-------- EXERCISE MATERIALS

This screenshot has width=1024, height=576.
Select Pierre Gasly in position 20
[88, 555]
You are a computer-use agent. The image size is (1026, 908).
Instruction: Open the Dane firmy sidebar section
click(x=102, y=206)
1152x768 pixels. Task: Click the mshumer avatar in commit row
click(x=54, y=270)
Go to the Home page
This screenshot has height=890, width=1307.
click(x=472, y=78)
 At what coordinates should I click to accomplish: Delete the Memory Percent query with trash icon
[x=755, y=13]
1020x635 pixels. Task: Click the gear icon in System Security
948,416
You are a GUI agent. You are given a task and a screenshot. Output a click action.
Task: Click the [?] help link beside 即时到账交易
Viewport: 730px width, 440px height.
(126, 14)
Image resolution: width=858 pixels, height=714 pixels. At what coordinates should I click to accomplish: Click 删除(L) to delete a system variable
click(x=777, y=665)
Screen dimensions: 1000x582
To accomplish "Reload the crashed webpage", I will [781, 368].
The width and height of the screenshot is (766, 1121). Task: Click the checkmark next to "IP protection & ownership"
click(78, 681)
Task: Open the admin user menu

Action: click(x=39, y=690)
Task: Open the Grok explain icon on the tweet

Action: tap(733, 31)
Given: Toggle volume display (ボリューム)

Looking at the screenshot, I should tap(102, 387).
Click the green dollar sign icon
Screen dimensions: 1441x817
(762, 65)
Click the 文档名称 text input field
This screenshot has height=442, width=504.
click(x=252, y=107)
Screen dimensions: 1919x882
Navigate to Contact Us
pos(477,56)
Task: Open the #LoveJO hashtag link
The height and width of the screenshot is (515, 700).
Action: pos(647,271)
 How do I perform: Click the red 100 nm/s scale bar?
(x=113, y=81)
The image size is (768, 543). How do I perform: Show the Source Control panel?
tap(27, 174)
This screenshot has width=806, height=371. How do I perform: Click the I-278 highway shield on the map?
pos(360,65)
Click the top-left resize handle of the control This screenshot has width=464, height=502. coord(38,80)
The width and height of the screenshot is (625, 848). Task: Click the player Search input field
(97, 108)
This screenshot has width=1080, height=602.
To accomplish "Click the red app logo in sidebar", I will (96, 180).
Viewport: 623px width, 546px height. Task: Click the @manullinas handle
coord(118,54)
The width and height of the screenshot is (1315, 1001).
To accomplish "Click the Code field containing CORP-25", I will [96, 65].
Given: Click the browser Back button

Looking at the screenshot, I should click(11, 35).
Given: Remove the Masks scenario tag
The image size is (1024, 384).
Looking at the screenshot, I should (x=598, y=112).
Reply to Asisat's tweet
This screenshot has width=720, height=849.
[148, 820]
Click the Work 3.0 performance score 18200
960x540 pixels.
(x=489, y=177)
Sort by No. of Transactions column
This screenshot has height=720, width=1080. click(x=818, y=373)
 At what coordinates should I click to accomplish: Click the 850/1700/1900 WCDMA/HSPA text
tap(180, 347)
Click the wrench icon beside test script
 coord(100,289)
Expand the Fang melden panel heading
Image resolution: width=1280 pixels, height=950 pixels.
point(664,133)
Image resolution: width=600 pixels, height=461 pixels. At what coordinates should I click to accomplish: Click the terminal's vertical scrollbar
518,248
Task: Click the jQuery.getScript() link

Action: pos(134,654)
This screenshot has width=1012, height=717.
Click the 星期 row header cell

----------------

WORK TO BE COMPLETED: The answer must be all the lines above that hold the word "will".

RESPONSE AREA:
To accomplish "Reload the crashed webpage", I will [781, 368].
To accomplish "Click the red app logo in sidebar", I will (96, 180).
To accomplish "Click the Code field containing CORP-25", I will [96, 65].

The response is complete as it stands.